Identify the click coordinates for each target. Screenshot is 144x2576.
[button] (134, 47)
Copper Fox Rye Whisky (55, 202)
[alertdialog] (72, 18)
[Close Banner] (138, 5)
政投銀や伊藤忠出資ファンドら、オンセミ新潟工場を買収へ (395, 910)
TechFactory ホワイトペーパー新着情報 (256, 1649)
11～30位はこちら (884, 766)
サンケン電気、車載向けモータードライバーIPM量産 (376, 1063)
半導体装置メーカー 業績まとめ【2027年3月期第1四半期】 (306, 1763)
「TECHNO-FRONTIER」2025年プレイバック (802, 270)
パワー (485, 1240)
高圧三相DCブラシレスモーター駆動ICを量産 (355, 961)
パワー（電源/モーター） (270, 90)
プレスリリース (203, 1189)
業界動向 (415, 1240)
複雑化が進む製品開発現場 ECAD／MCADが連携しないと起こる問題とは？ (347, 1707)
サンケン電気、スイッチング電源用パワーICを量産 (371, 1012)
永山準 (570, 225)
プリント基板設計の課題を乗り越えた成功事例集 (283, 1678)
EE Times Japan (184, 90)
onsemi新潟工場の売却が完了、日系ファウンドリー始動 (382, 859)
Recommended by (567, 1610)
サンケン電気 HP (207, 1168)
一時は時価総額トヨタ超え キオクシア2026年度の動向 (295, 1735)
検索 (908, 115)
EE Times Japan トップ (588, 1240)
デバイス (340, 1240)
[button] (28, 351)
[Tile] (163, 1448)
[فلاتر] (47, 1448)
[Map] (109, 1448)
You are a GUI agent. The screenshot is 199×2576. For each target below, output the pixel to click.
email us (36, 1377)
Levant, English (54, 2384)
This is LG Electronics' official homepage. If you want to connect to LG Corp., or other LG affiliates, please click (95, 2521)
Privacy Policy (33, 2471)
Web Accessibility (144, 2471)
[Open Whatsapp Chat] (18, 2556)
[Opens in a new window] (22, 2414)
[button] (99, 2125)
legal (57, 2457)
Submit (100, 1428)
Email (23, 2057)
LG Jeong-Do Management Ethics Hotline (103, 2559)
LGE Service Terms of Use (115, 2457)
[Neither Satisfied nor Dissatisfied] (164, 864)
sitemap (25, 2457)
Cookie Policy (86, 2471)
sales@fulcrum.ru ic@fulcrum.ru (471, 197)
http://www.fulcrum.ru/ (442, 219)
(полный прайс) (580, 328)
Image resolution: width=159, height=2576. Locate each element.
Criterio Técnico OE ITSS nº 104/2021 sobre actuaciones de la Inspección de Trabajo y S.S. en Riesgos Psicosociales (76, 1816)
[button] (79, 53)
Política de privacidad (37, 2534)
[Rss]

● ● ● ● ●

### What is being asked
Look above for the line containing "Web Accessibility (144, 2471)". Output from there through the line containing "[button] (79, 53)", exactly and inclusively.

### Exercise result
Web Accessibility (144, 2471)
[Open Whatsapp Chat] (18, 2556)
[Opens in a new window] (22, 2414)
[button] (99, 2125)
legal (57, 2457)
Submit (100, 1428)
Email (23, 2057)
LG Jeong-Do Management Ethics Hotline (103, 2559)
LGE Service Terms of Use (115, 2457)
[Neither Satisfied nor Dissatisfied] (164, 864)
sitemap (25, 2457)
Cookie Policy (86, 2471)
sales@fulcrum.ru ic@fulcrum.ru (471, 197)
http://www.fulcrum.ru/ (442, 219)
(полный прайс) (580, 328)
Image resolution: width=159, height=2576. Locate each element.
Criterio Técnico OE ITSS nº 104/2021 sobre actuaciones de la Inspección de Trabajo y S.S. en Riesgos Psicosociales (76, 1816)
[button] (79, 53)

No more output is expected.